● **Fragmento proporcionado**
□ □ □ □ □

La pregunta es: ¿Por qué esta doble falsedad se ha impuesto tan sólidamente en el discurso político venezolano? Tanto, que la posición de la Iglesia Católica o de la Compañía de Jesús, se resume diciendo: “El peligro actual de América Latina no es el comunismo sino el manejo inhumano del poder y del capitalismo con lo que se empuja a grandes sectores de la población desesperada a dar apoyo a dictaduras populistas y fascistas.”

Por las calles de Caracas se pasean numerosos autobuses con grandes inscripciones que rezan: “Unidad dañada por el fascismo y recuperada por la revolución”; con lo que ya es imposible saber qué será lo que el régimen y su alternativa democrática entienden por “fascismo”, pero seguro que no es algo descrito racionalmente en la historia de las ideas políticas sino una suerte de enemigo imaginario, tan maligno como omnipotente.





¿Cómo es posible explicar que en Venezuela haya tantos antifascistas y en cambio no haya ni un solo fascista reconocido o reconocible? Jamás hubo en este país un partido o movimiento fascista, ni siquiera cuando era la ideología de moda en Europa.

En sentido estricto, el fascismo sólo existió en Italia entre 1919 y 1945, con algunas variantes de partidos y movimientos centro-europeos con esa inspiración, que indujeron a Mussolini a declarar solemnemente que “el fascismo no se exporta”. La verdad es que no sólo en Venezuela, en ninguna parte del mundo han existido experimentos fascistas después de la II Guerra Mundial.

□ □ □ □ □

● **Datos de posición de palabras y de ítems**
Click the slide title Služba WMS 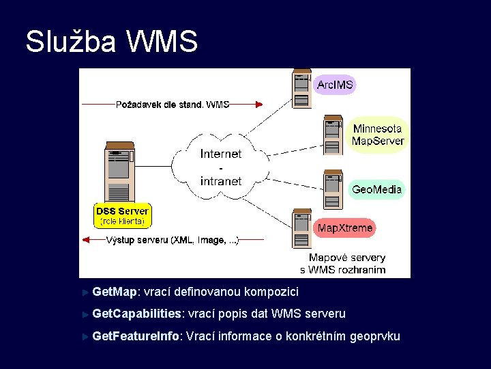click(x=111, y=41)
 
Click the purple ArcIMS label click(x=335, y=85)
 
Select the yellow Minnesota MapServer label click(x=378, y=135)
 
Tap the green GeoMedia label click(x=376, y=189)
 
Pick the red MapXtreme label click(x=345, y=228)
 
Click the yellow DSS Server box click(x=123, y=216)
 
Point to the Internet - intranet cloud click(x=220, y=167)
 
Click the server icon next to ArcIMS click(x=301, y=89)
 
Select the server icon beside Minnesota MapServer click(x=333, y=136)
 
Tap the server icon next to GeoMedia click(x=333, y=190)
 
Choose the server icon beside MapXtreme click(x=302, y=229)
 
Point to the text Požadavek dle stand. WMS click(x=173, y=105)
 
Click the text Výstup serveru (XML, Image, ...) click(x=173, y=240)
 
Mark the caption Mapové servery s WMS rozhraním click(x=347, y=264)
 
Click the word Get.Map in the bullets click(x=115, y=292)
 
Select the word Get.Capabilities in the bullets click(x=137, y=314)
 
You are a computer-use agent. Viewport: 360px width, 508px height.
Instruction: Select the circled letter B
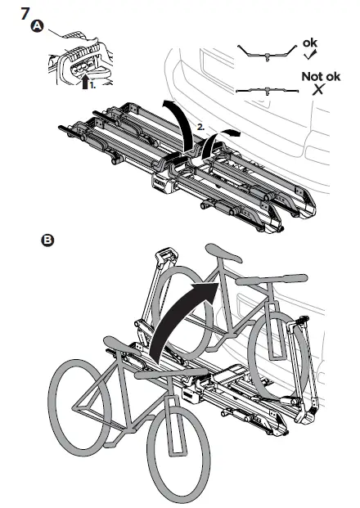pyautogui.click(x=47, y=241)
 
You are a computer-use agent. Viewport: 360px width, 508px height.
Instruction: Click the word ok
pyautogui.click(x=312, y=41)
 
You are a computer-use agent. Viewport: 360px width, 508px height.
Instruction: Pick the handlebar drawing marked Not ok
pyautogui.click(x=263, y=88)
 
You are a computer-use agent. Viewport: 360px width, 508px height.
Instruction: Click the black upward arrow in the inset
pyautogui.click(x=87, y=80)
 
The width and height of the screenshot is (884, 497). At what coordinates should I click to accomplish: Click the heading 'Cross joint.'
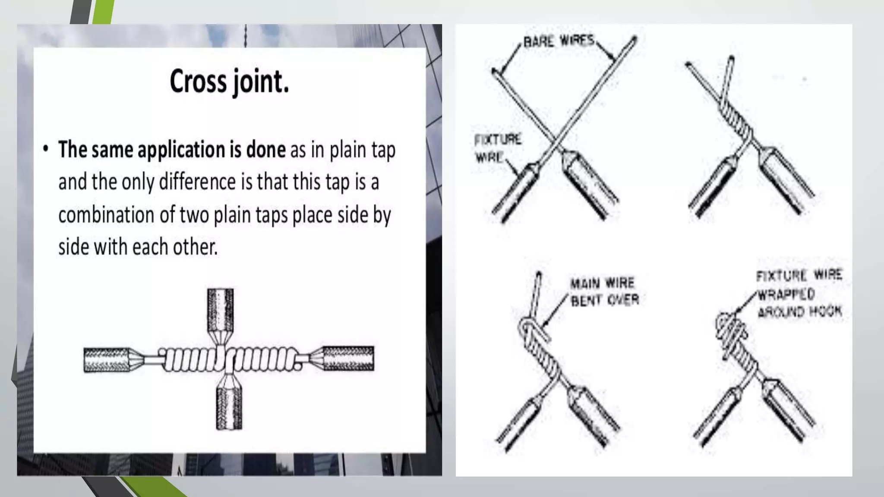229,81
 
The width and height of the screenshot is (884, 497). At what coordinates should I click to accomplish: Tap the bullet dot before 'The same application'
46,149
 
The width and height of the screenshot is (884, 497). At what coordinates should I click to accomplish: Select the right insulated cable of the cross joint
348,358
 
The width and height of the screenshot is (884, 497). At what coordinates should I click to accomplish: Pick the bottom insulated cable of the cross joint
229,408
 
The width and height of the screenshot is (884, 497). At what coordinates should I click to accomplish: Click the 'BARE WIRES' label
559,41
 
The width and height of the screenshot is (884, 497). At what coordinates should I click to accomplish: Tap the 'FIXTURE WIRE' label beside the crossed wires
497,148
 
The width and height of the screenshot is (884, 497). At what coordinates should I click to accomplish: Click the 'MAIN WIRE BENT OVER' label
604,292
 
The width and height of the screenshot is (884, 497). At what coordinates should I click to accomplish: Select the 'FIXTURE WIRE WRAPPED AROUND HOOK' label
799,293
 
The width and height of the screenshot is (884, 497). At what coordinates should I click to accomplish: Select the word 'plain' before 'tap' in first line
349,150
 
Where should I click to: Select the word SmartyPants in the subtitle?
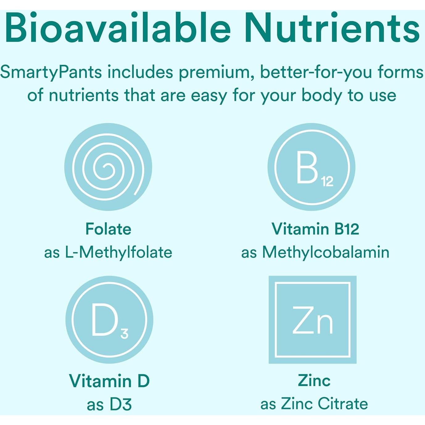(51, 73)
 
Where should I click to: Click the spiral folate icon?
(108, 167)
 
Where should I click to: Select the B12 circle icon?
(312, 167)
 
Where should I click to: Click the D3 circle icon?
(109, 319)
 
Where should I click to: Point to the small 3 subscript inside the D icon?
(124, 333)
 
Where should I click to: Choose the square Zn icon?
(312, 320)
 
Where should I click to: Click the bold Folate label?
(108, 229)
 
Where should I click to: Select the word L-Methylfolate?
(118, 252)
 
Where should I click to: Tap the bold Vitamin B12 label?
(315, 229)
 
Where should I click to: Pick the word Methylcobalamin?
(326, 252)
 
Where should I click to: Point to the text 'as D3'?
(109, 404)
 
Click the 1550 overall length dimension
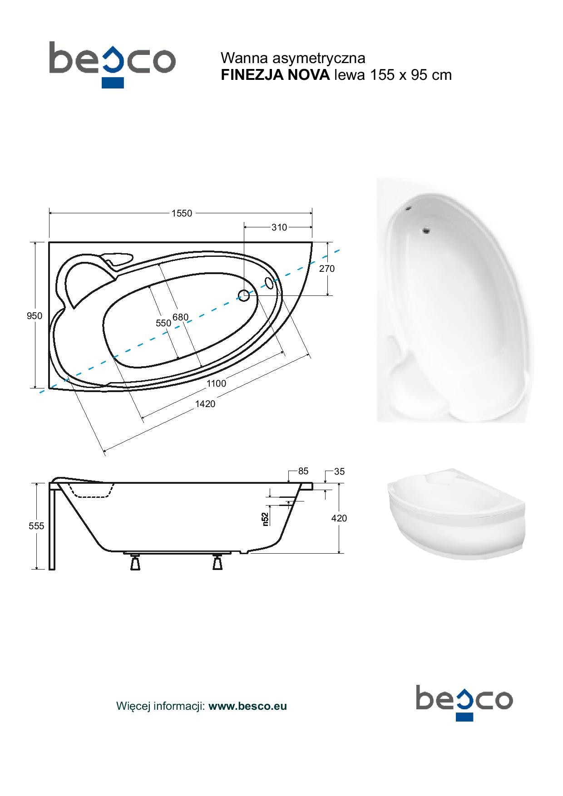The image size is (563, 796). click(182, 213)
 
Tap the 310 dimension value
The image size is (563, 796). click(279, 227)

□ □ □ □ □

¿Puedes transcribir completo el texto sobre el fascismo en el discurso político venezolano, sin alterar nada?

● **Solución redactada**
La pregunta es: ¿Por qué esta doble falsedad se ha impuesto tan sólidamente en el discurso político venezolano? Tanto, que la posición de la Iglesia Católica o de la Compañía de Jesús, se resume diciendo: “El peligro actual de América Latina no es el comunismo sino el manejo inhumano del poder y del capitalismo con lo que se empuja a grandes sectores de la población desesperada a dar apoyo a dictaduras populistas y fascistas.”

Por las calles de Caracas se pasean numerosos autobuses con grandes inscripciones que rezan: “Unidad dañada por el fascismo y recuperada por la revolución”; con lo que ya es imposible saber qué será lo que el régimen y su alternativa democrática entienden por “fascismo”, pero seguro que no es algo descrito racionalmente en la historia de las ideas políticas sino una suerte de enemigo imaginario, tan maligno como omnipotente.





¿Cómo es posible explicar que en Venezuela haya tantos antifascistas y en cambio no haya ni un solo fascista reconocido o reconocible? Jamás hubo en este país un partido o movimiento fascista, ni siquiera cuando era la ideología de moda en Europa.

En sentido estricto, el fascismo sólo existió en Italia entre 1919 y 1945, con algunas variantes de partidos y movimientos centro-europeos con esa inspiración, que indujeron a Mussolini a declarar solemnemente que “el fascismo no se exporta”. La verdad es que no sólo en Venezuela, en ninguna parte del mundo han existido experimentos fascistas después de la II Guerra Mundial.